[Date Prev][Date Next] [Thread Prev][Thread Next] [Date Index] [Thread Index]

Re: LSI MegaRAID SAS 9240-4i hangs system at boot



On 06/12/2012 09:40 AM, Ramon Hofer wrote:
> On Sun, 10 Jun 2012 17:30:08 -0500
> Stan Hoeppner <stan@hardwarefreak.com> wrote:
> 
>> On 6/10/2012 9:00 AM, Ramon Hofer wrote:
>>> A situation update: Mounted the mobo with the CPU and RAM, attached
>>> the PSU, the OS SATA disk, the LSI and expander as well as the
>>> graphics card. There are no disks attached to the expander because
>>> I put them again into the old NAS and backing up the data from the
>>> 1.5 TB disks to it.
>>>
>>> Then I installed Debian Squeeze AMD64 without problems.
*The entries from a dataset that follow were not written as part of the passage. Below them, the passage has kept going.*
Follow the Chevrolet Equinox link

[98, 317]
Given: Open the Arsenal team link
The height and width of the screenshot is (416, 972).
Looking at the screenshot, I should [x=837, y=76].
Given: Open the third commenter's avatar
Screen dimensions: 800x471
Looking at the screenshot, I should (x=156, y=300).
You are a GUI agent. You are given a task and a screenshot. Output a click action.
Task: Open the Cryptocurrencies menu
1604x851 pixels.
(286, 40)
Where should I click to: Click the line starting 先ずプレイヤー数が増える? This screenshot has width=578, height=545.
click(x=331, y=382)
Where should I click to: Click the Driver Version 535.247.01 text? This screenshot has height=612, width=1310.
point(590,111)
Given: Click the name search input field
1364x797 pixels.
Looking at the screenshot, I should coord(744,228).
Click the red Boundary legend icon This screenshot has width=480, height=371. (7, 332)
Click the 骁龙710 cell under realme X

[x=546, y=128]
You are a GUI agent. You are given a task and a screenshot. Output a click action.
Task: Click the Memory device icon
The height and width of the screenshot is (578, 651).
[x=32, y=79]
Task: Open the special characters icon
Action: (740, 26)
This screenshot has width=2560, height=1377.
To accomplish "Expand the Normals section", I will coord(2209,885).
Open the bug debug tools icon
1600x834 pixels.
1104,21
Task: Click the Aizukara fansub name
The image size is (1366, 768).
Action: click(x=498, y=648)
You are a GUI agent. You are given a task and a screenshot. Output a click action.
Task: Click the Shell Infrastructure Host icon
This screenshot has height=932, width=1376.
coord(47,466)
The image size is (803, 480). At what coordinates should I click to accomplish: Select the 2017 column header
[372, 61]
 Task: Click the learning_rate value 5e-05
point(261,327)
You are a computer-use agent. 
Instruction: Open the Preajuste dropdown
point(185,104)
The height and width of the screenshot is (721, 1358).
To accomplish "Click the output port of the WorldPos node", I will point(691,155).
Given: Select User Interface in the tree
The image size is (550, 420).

I don't have
>>> the over-current error messages anymore :-)
>>> But it still hangs at the same time as before.
>>
>> Try the Wheezy installer.  Try OpenSuSE.  Try Fedora.  If any of these
>> work without lockup we know the problem is Debian 6.  However...
> 
> I didn't do this because it the LSI worked with the Asus mobo and
> Debian squeeze. And because I couldn't install OpenSuSE nor Fedora.
> But I will give it another try...
> 
> 
>> Please call LSI support before you attempt any additional
>> BIOS/firmware updates.
> 
> I mailed them and got this answer:
> 
> "Unfortunately, the system board has not been qualified on the hardware
> compatibility list for the LSI MegaRAID 9240 series controllers. There
> could be any number of reason for this, either it has not yet been
> tested or did not pass testing, but the issue is likely an
> incompatibility.
> 
> It sounds like the issue is related to the bootstrap, so either to
> resolve the issue you will have to free up the option ROM space or
> limit the number of devices during POST."
> 
> This is what you've already told me.
> If I understand it right you already told me to try both: free up the
> option ROM and limit the number of devices, right?
> 
> 
> (...)
> 
>>> Thanks again very much.
>>> The air flow / cooling argument is very convincing. I haven't
>>> thought about that.
>>
>> Airflow is 80% of the reason the SAS and SATA specifications were
>> created.
> 
> You've convinced me: I will mount the expander properly to the case :-)
> 
> 
>>> It was the P7P55D premium.
>>>
>>> The only two problems I have with this board is that I'd have to
>>> find the right BIOS settings to enable the LSI online setting
>>> program (or how is it called exactly?) where one can set up the
>>> disks as JBOD / HW RAID.
>>
>> I already told you how to do this with the C7P67.  Read the P7P55D
>> manual, BIOS section.  There will be a similar parameter to load the
>> BIOS ROMs of add in cards.
> 
> Ok, thanks!
> 
> 
>>> Sorry I don't understand what you mean by "don't put partitions on
>>> your mdraid devices before creating the array".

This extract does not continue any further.